Sherman issues $34M in debt amid historic low rates

Michael Hutchins
Herald Democrat
The city of Sherman has issued nearly $34 million in debt as markets and interest rates remain favorable.

In an attempt to take advantage of record or near-record low interest rates, Sherman issued nearly $34 million of bonds this week.

The bonds came in two separate issuances, including $29 million that was previously discussed by city leaders in recent months. In late 2020, city officials considered issuing this debt  ahead of projects so that the city could utilize historic lows on interest rates. City staff felt a decision needed to be made quickly, as rates were not expected to remain low much longer.

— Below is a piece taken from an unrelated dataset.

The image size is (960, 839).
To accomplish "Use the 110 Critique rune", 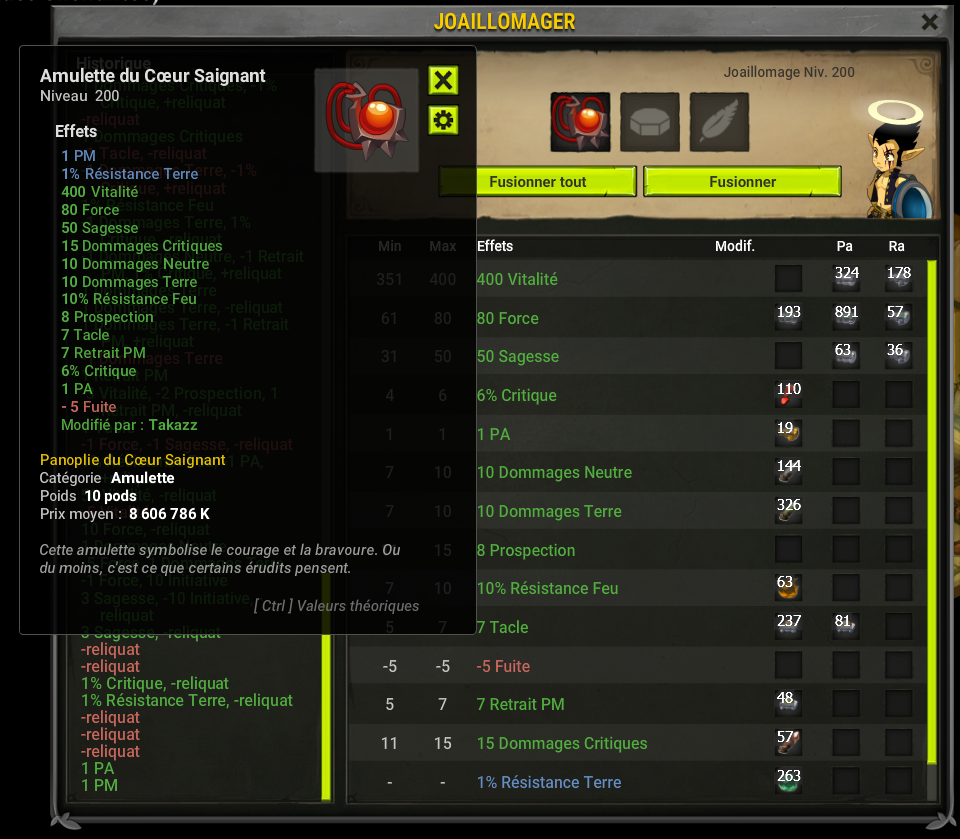I will tap(789, 394).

These funds will be utilized for routine fleet upgrades for the city. The vehicles that will be purchased include a dump trick, bucket truck, front-loader truck, fire engine and ambulance, among others.

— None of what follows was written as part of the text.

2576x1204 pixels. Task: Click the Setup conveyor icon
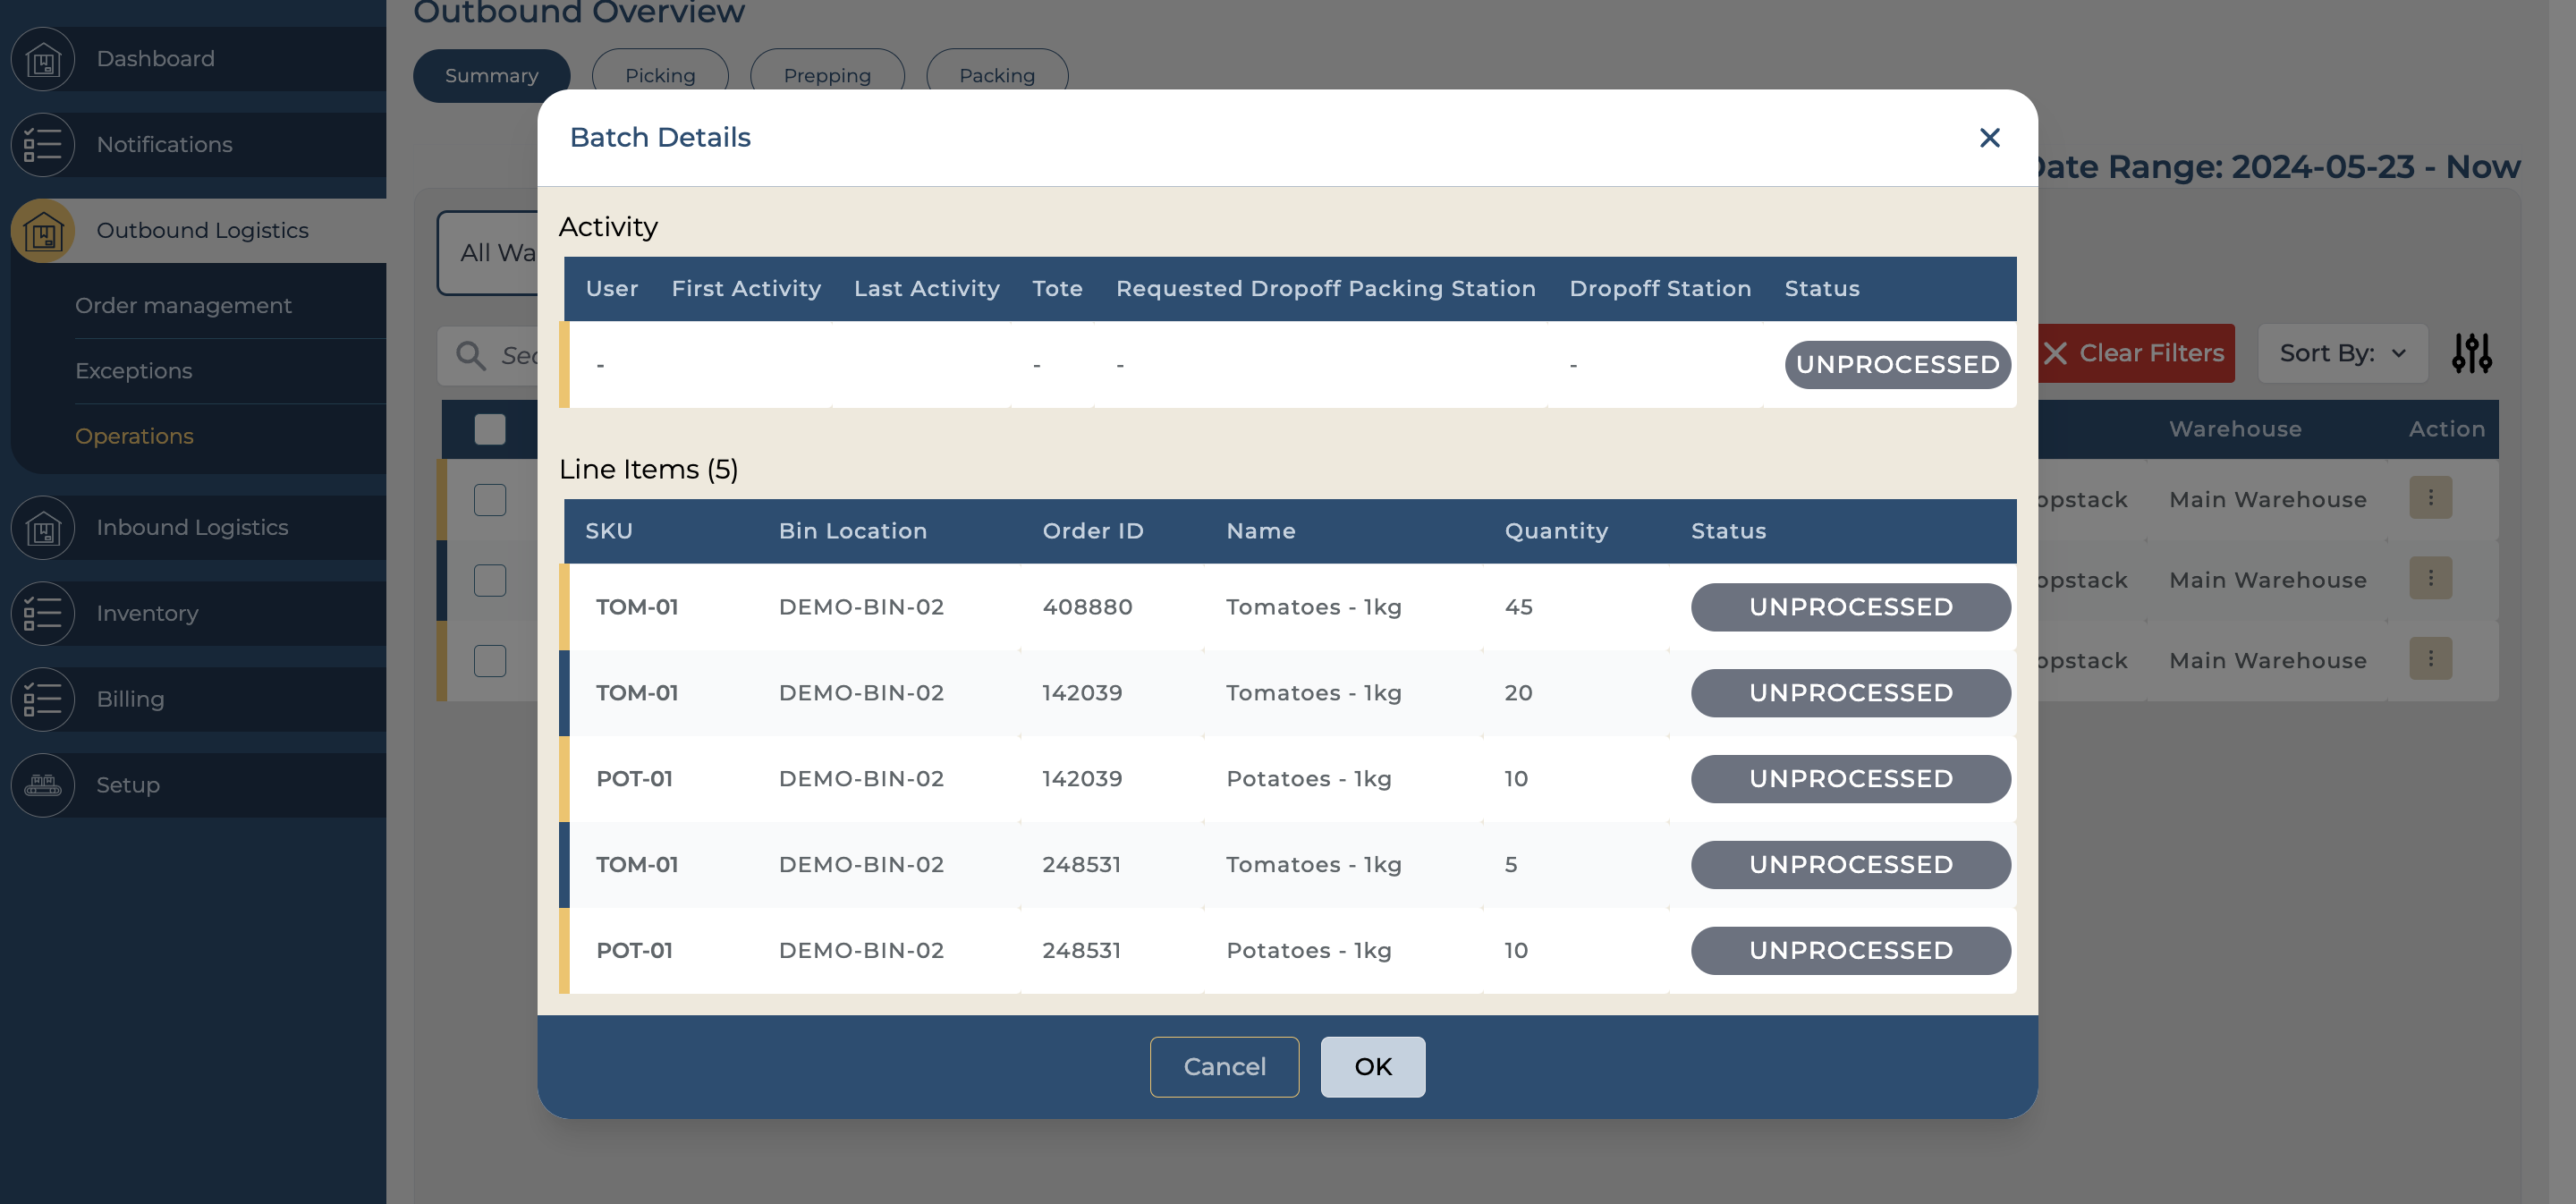43,785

Over the course of the lifetime of these bonds, the city will be paying as little as 0.33 percent interest on the debt.

"I am very pleased to announce that you are the only game in town in the Texas market today. So, you have the whole spotlight to yourself," Financial Advisor Garry Kimball said. "With your strong AA bond rating, which was affirmed by Standard & Poor's just last week, I am proud to say we had a very strong turnout."

The first bond package was for $5 million, and the city saw 8 bidders. The winning bid will see a true interest rate of just 0.33 percent for the five-year lifespan.

"That's as close to free money as you are going to get," Kimball said. "I've been doing this for 28 years and I don't think I've read off a rate that low for a deal like this."

The city also issued a second bond which received seven bids, with the winning bid featuring a 2.077 percent true interest rate.

The city also issued a second bond for $29 million during Monday's meeting. This bond  was seven bids, with the winning bid featuring a 2.077 percent true interest rate. 

Kimball said both bonds were favorable to the city. Initially, he expected that rates were on the rise about six weeks ago when a spike occurred. However, in hindsight, this appears to have been an overreaction by the market and conditions have since stabilized.

Council member Shawn Teamann noted that the bond is lower than the $30 million that the council considered. Kimball noted that is due to the nature of the bond type, which features cash on delivery by the buyer. In essence, the city will still be getting the $30 million, but will only need to repay $29 million in total.

Sherman Community and Support Services Manager Nate Strauch said he is uncertain what these funds will be used for, noting the city's desire to issue while the markets are favorable. However, he said this will likely pay for projects, including the new police station along FM 1417, that move forward in the next two years.

"It will likely be for road projects and that sort of thing," he said. "Anything that we plan to do over the course of the next two years could come out of this pot of money, including the new police station."